> **TASK MATERIAL**
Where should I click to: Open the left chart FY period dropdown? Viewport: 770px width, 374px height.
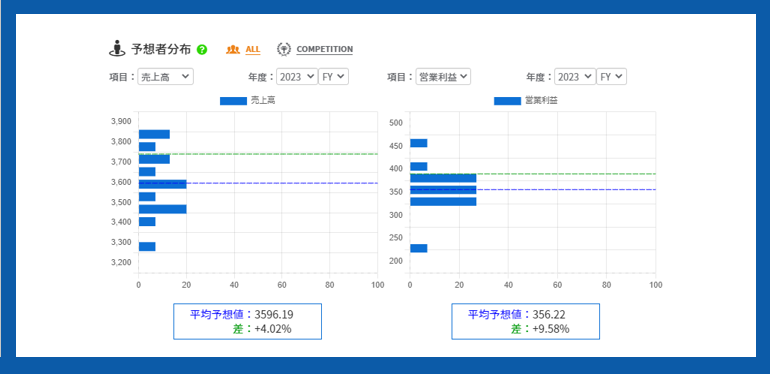click(334, 77)
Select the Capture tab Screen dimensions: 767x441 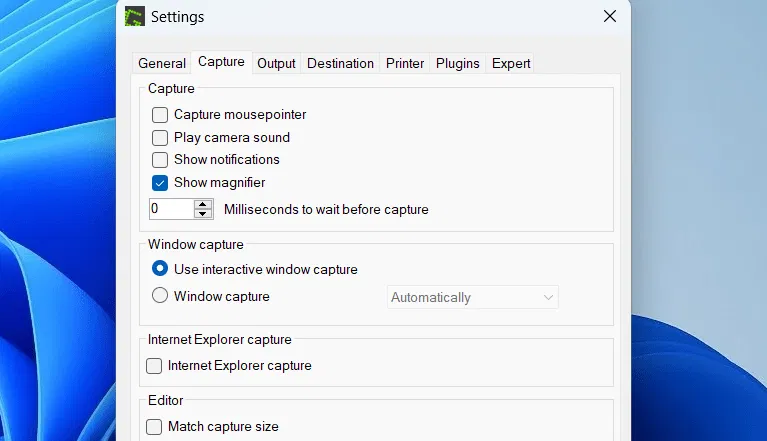pos(221,62)
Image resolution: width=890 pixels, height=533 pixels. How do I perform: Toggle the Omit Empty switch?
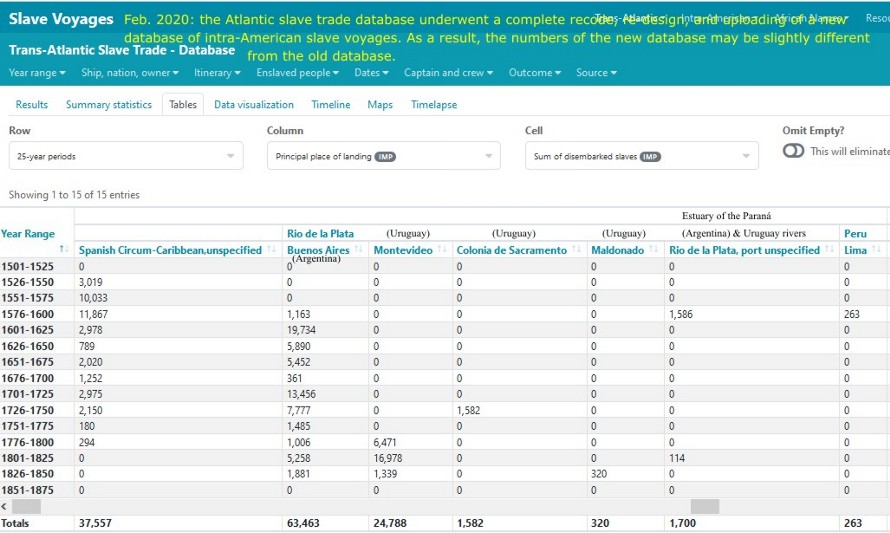(794, 151)
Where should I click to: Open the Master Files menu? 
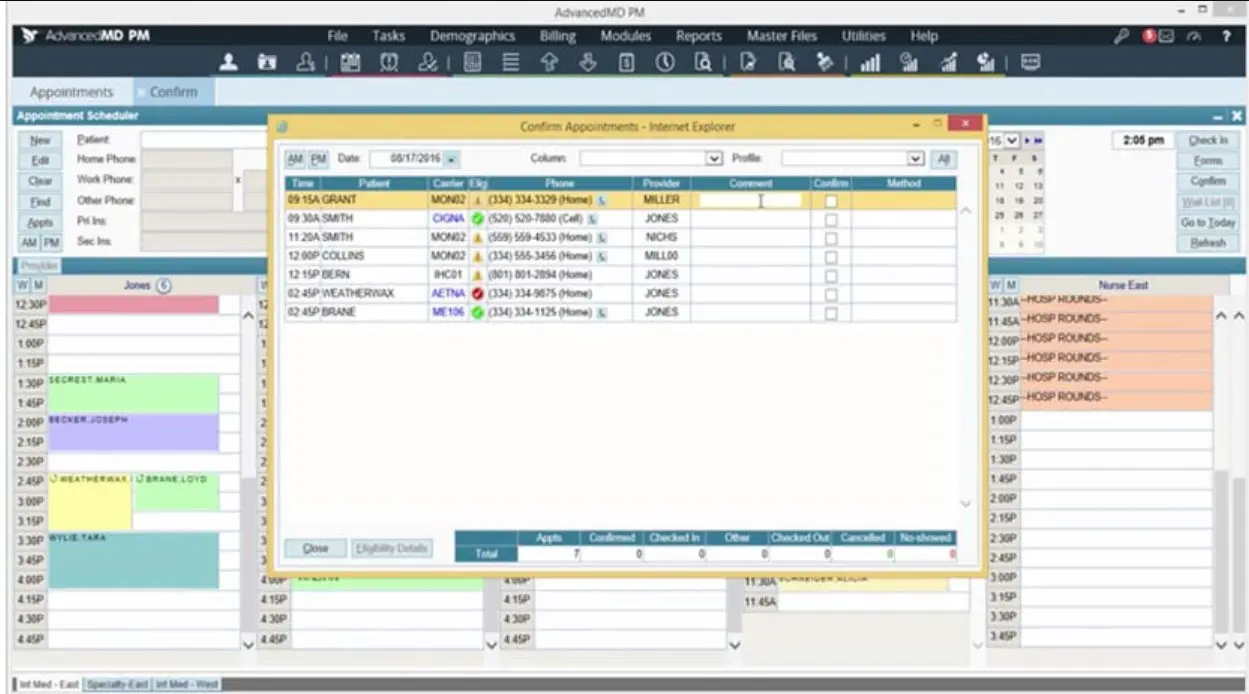point(781,35)
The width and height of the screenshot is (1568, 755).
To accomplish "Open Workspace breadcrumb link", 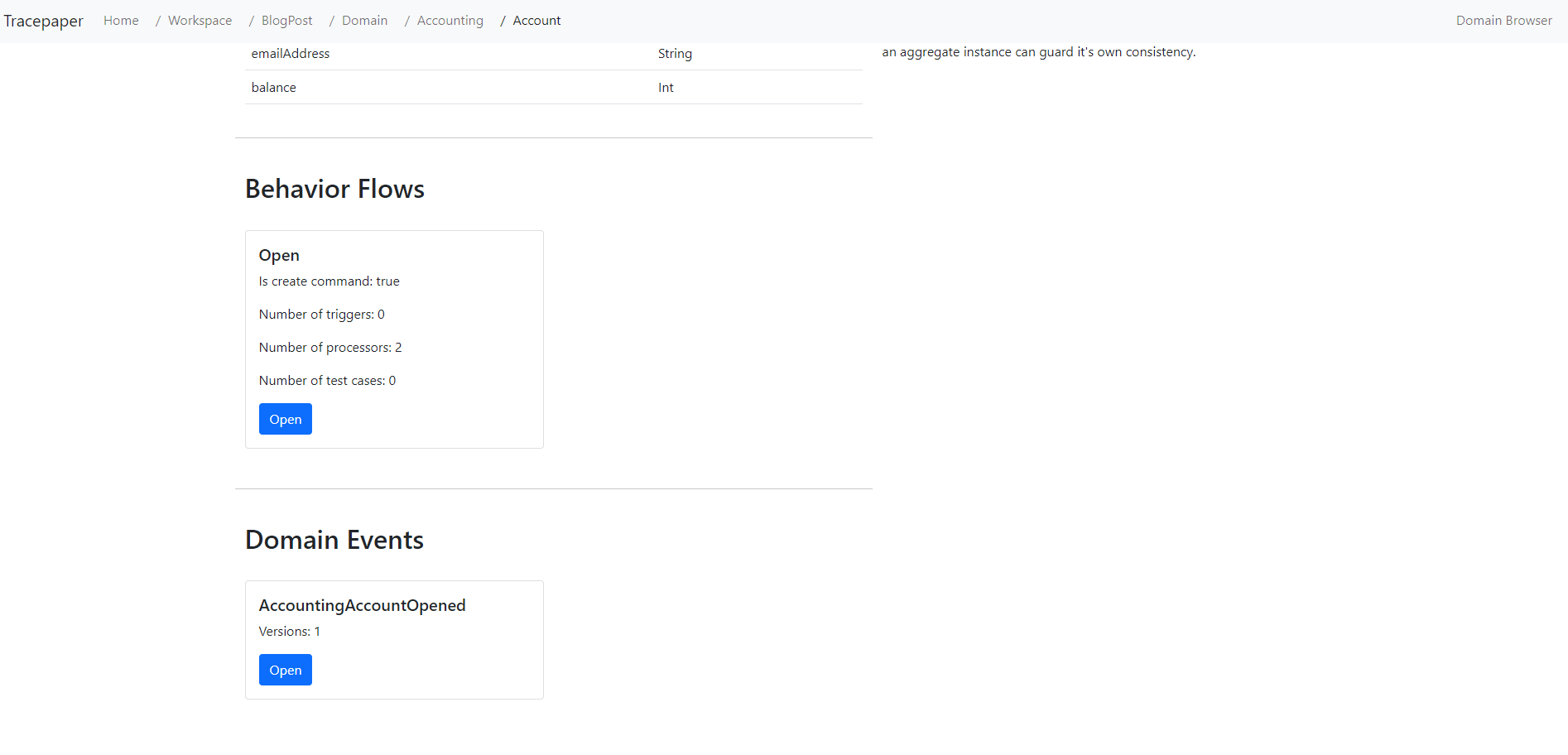I will [200, 21].
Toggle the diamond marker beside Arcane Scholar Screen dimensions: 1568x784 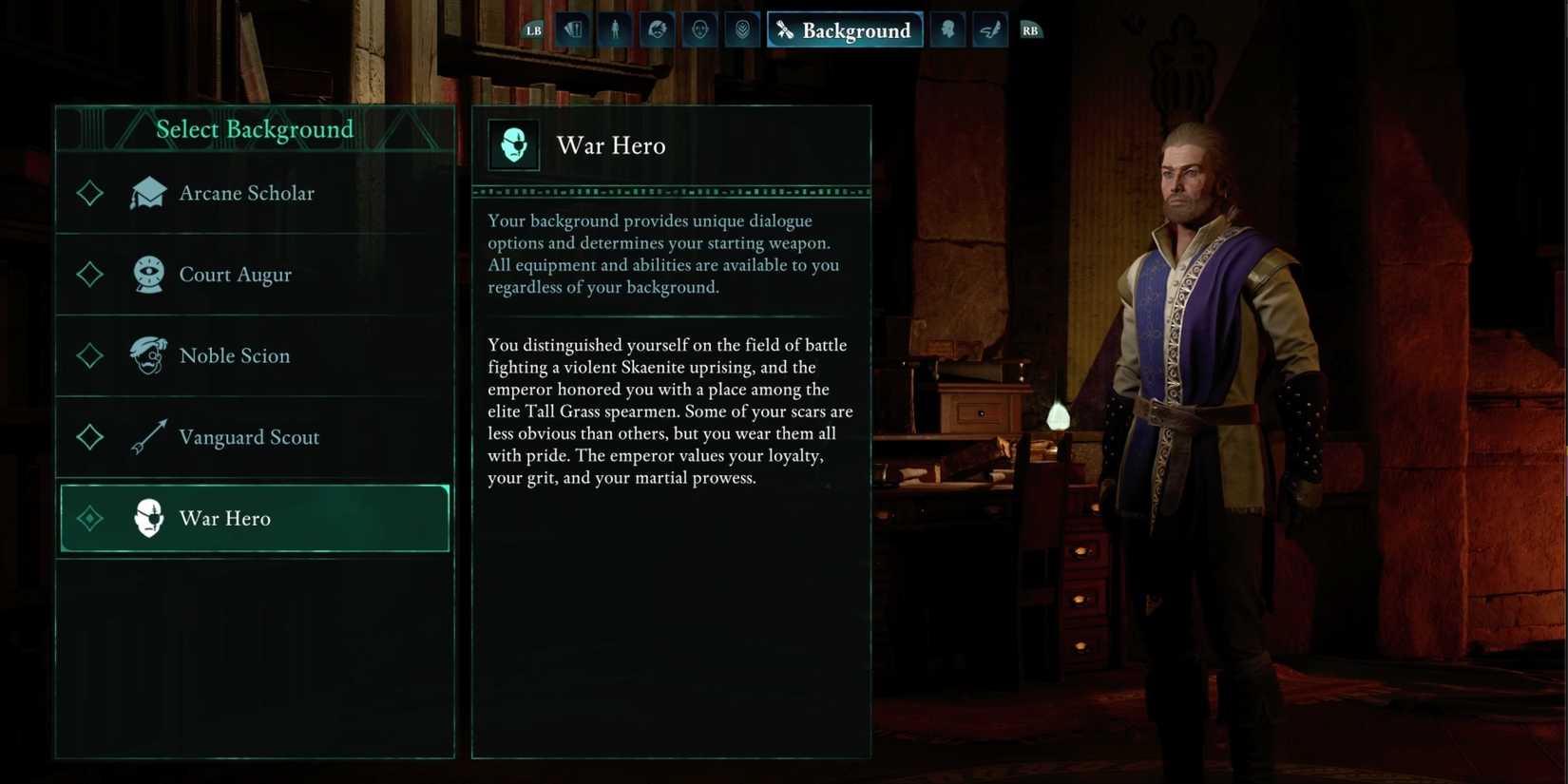tap(90, 193)
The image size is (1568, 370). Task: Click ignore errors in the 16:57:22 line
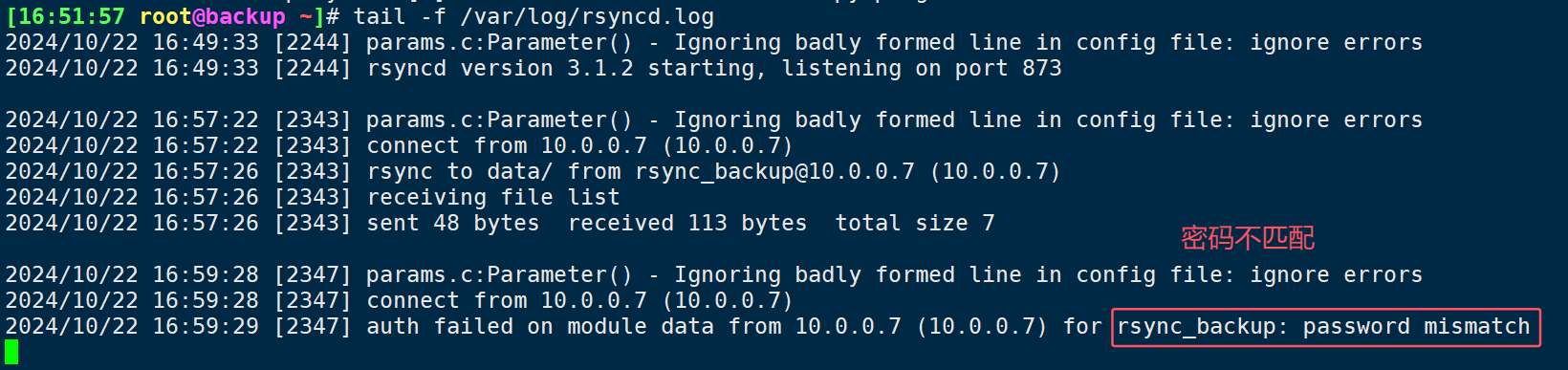pyautogui.click(x=1337, y=120)
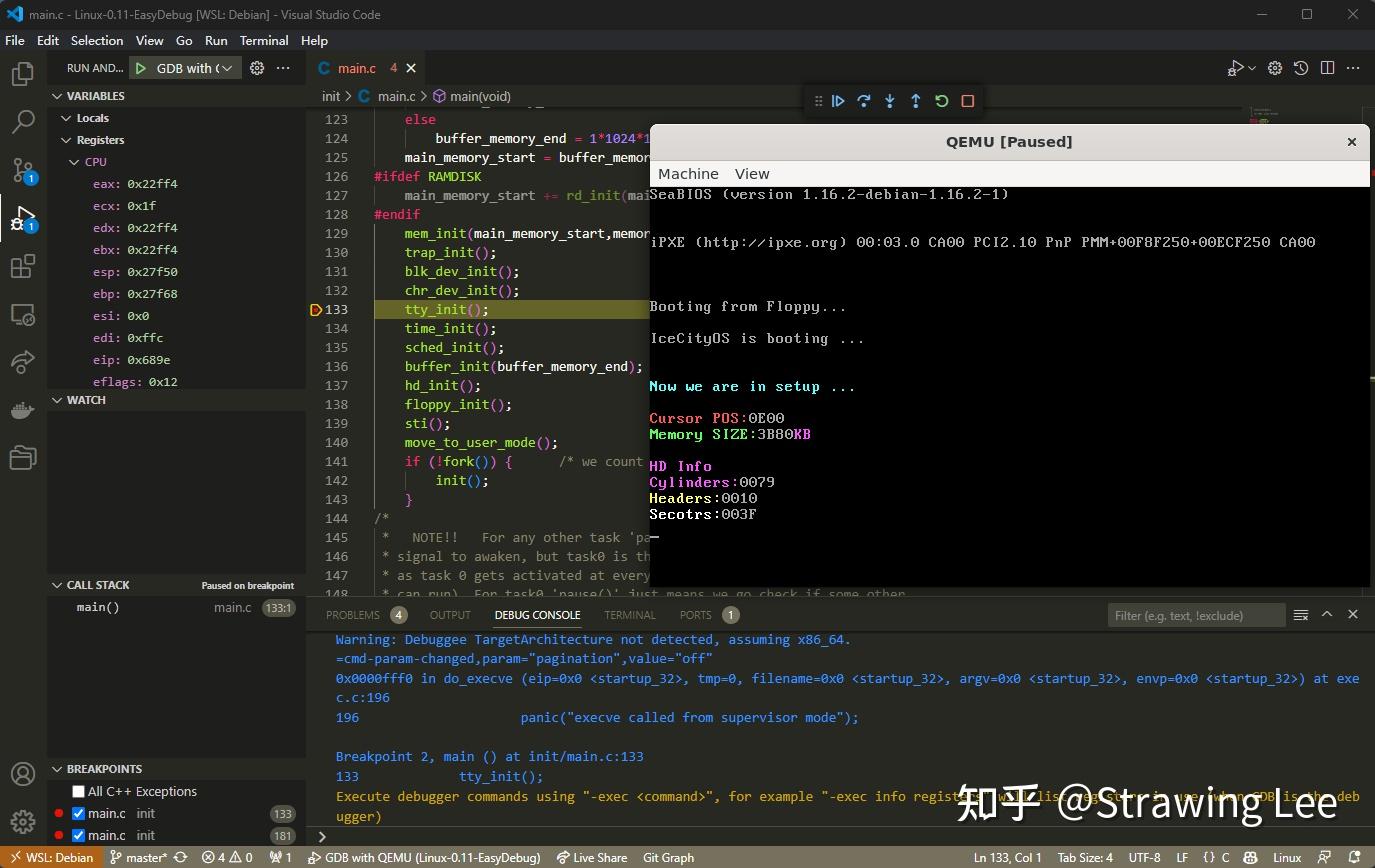Enable All C++ Exceptions breakpoint checkbox
Image resolution: width=1375 pixels, height=868 pixels.
[x=79, y=792]
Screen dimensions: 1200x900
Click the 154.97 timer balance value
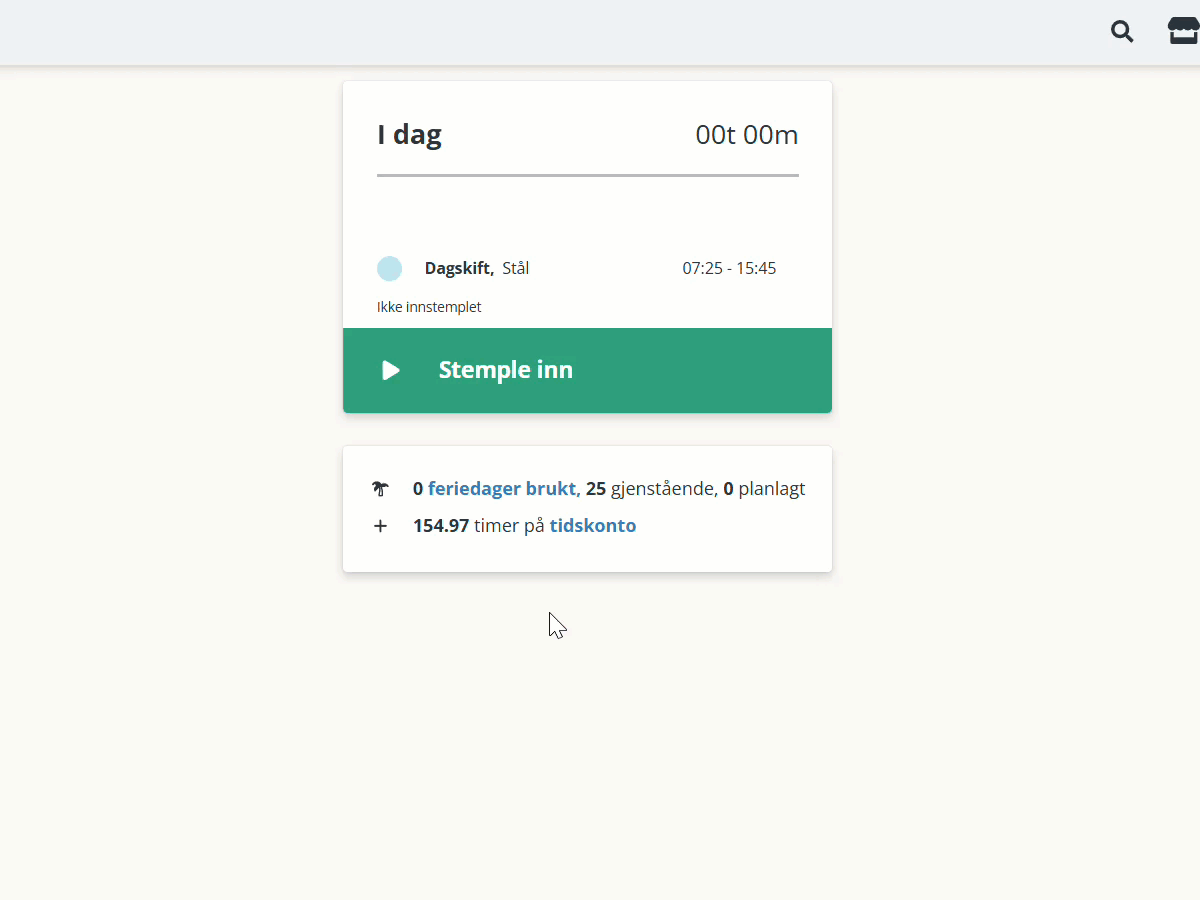coord(441,525)
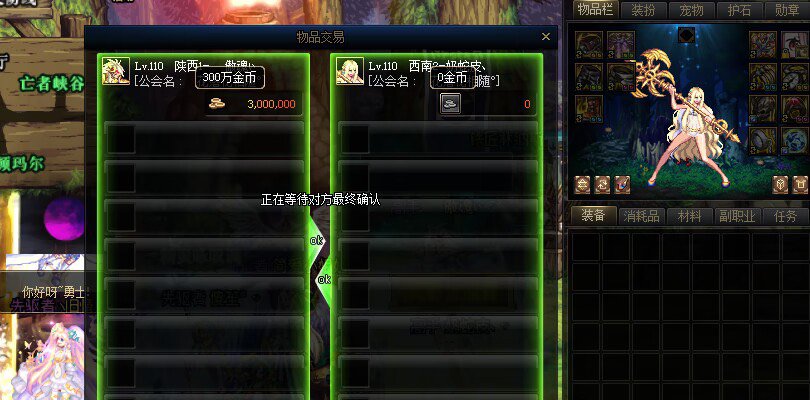Select the ring equipment slot icon

pyautogui.click(x=763, y=141)
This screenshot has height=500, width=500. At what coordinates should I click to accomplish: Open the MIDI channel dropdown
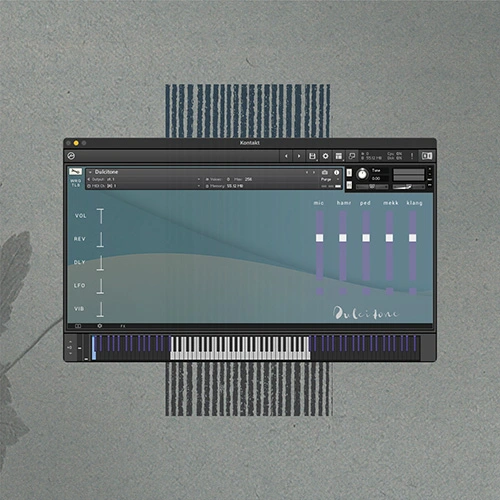tap(144, 186)
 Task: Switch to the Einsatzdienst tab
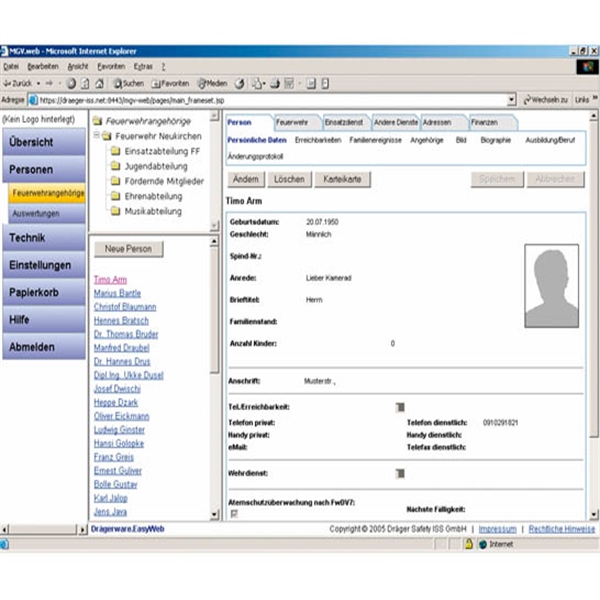pyautogui.click(x=343, y=121)
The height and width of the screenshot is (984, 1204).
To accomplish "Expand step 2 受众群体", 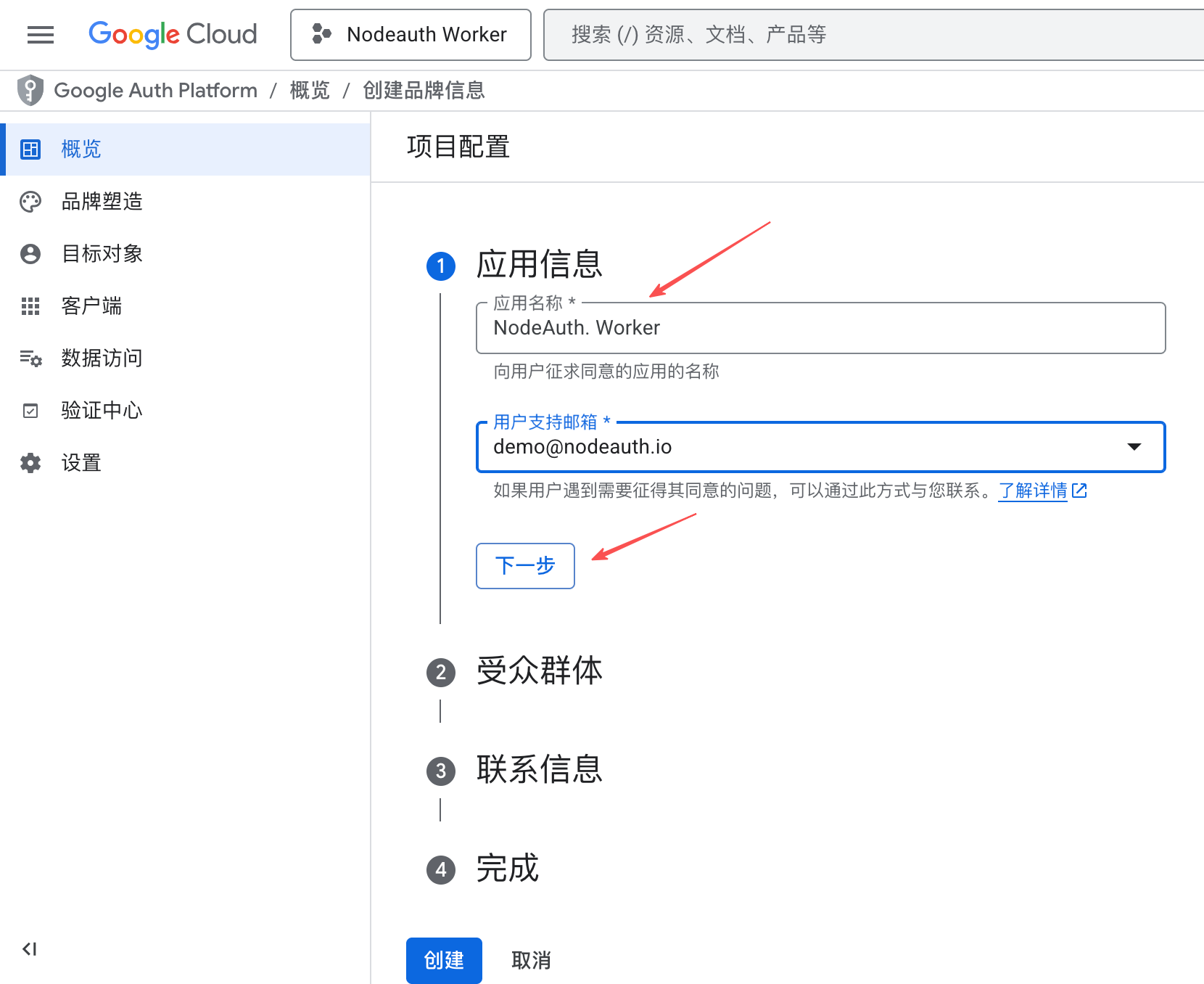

> **REQUIREMENT**
Each line from the one containing "This screenshot has" through the end of the listing is to be set down exactly, with all pictures left out.

> **RESPONSE TO THE EXERCISE**
This screenshot has height=500, width=500. At what coordinates should I click to accomplish: Open the MIDI channel dropdown
tap(144, 186)
 Task: Switch to the Einsatzdienst tab
pyautogui.click(x=343, y=121)
The height and width of the screenshot is (984, 1204).
To accomplish "Expand step 2 受众群体", 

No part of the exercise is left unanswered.